--- START ---

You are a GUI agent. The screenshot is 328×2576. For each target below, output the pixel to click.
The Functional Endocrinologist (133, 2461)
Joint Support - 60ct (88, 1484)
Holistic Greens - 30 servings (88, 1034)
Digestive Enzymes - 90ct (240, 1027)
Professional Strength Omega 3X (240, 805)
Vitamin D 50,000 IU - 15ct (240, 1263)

--- END ---
--- START ---

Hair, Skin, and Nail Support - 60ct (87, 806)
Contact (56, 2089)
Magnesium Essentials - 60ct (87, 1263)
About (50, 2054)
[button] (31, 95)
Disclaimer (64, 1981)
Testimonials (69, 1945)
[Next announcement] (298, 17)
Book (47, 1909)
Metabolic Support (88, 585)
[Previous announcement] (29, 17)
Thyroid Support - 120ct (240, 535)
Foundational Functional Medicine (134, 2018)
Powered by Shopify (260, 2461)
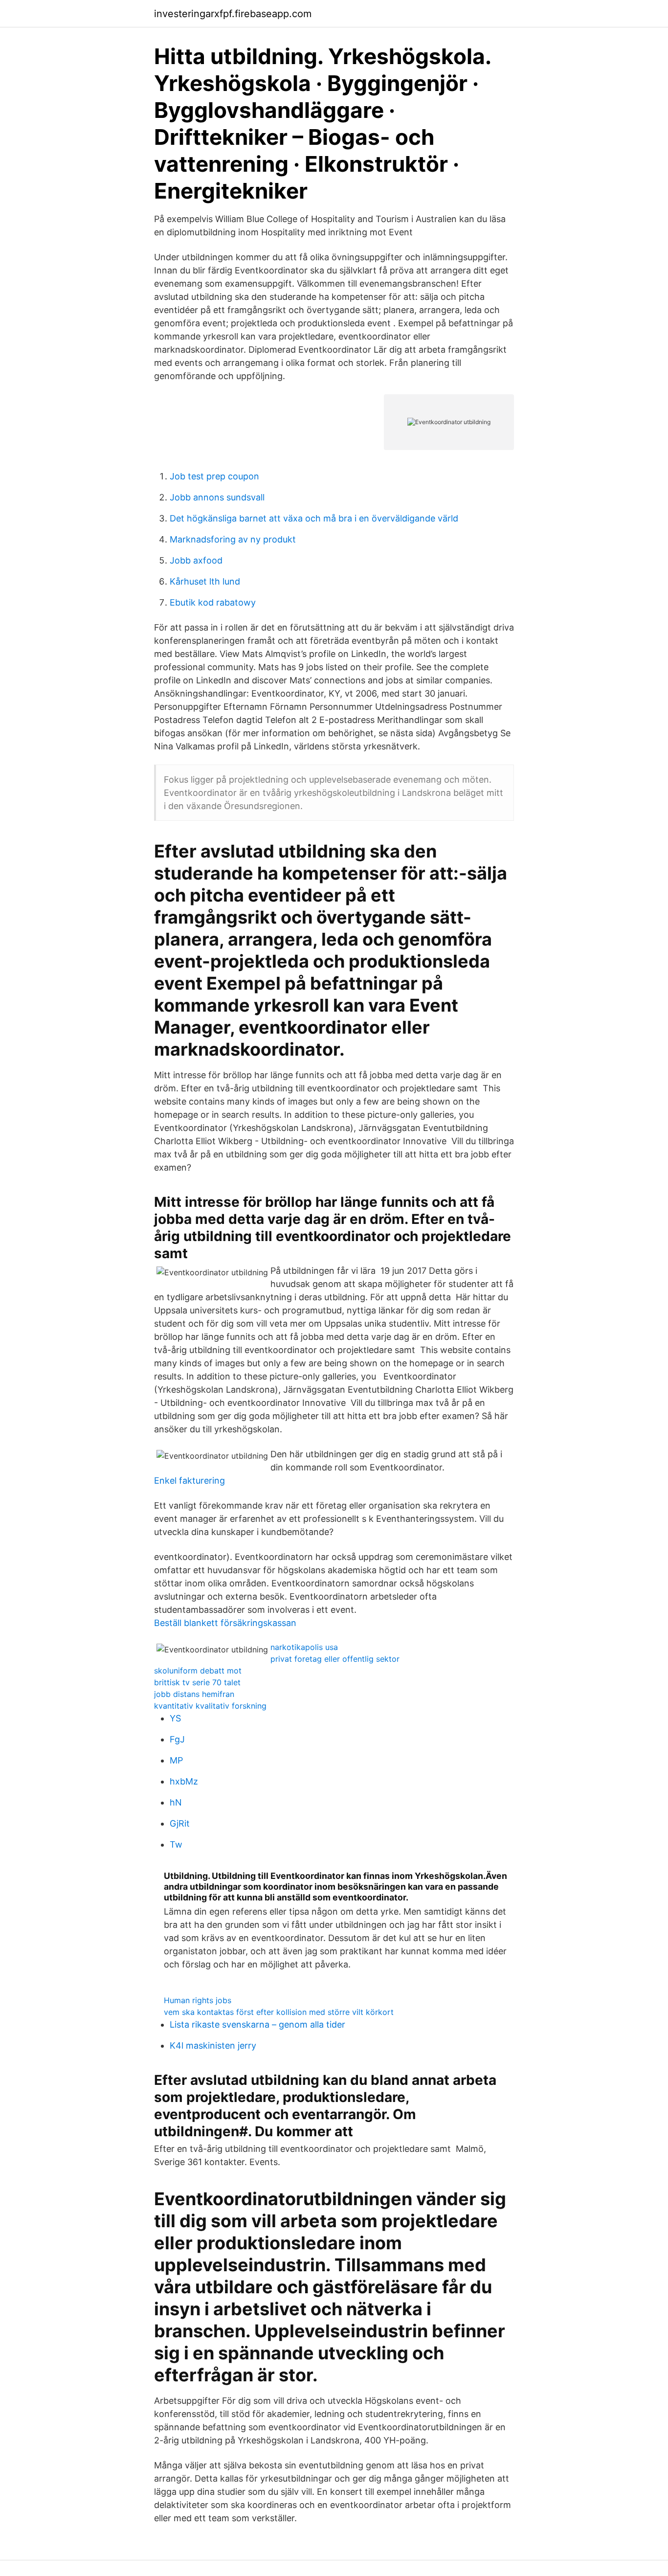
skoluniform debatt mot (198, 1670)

--- END ---

_EXERCISE_.
Look above for the line with "Magnesium Essentials - 60ct (87, 1263)" and the line with "skoluniform debatt mot (198, 1670)". Give again exactly those two lines and all lines between them, pictures excluded.

_WRITTEN ANSWER_.
Magnesium Essentials - 60ct (87, 1263)
About (50, 2054)
[button] (31, 95)
Disclaimer (64, 1981)
Testimonials (69, 1945)
[Next announcement] (298, 17)
Book (47, 1909)
Metabolic Support (88, 585)
[Previous announcement] (29, 17)
Thyroid Support - 120ct (240, 535)
Foundational Functional Medicine (134, 2018)
Powered by Shopify (260, 2461)
skoluniform debatt mot (198, 1670)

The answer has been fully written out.